___ THE INPUT ___
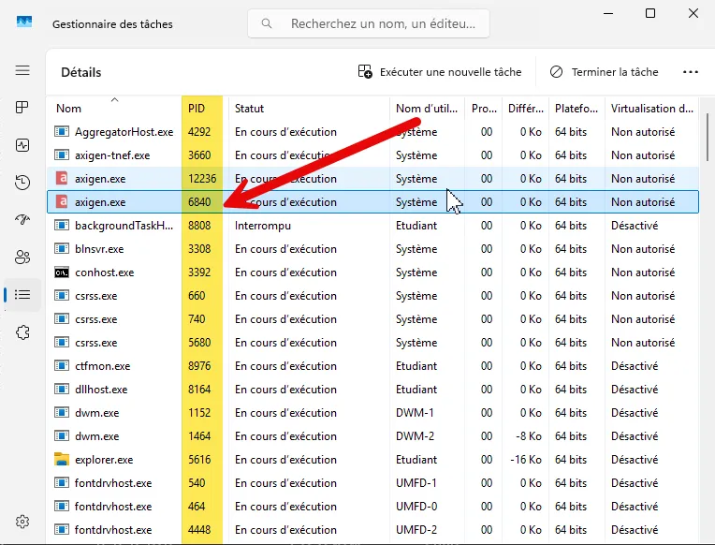Open Task Manager settings gear
This screenshot has height=545, width=715.
pyautogui.click(x=22, y=522)
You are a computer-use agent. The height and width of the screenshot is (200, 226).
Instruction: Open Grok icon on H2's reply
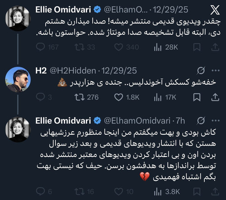click(x=201, y=71)
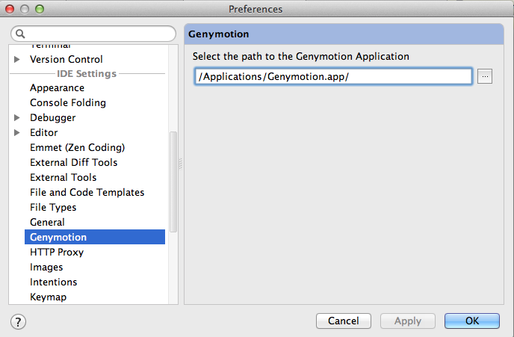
___
Rewrite the records above, substituting "Task" for "Instruction" and keeping everything else the same. Leave the pictures out of your answer.

Open Task Manager settings gear
This screenshot has height=545, width=715.
pyautogui.click(x=22, y=522)
You are a computer-use agent. The height and width of the screenshot is (200, 226).
Task: Open Grok icon on H2's reply
click(x=201, y=71)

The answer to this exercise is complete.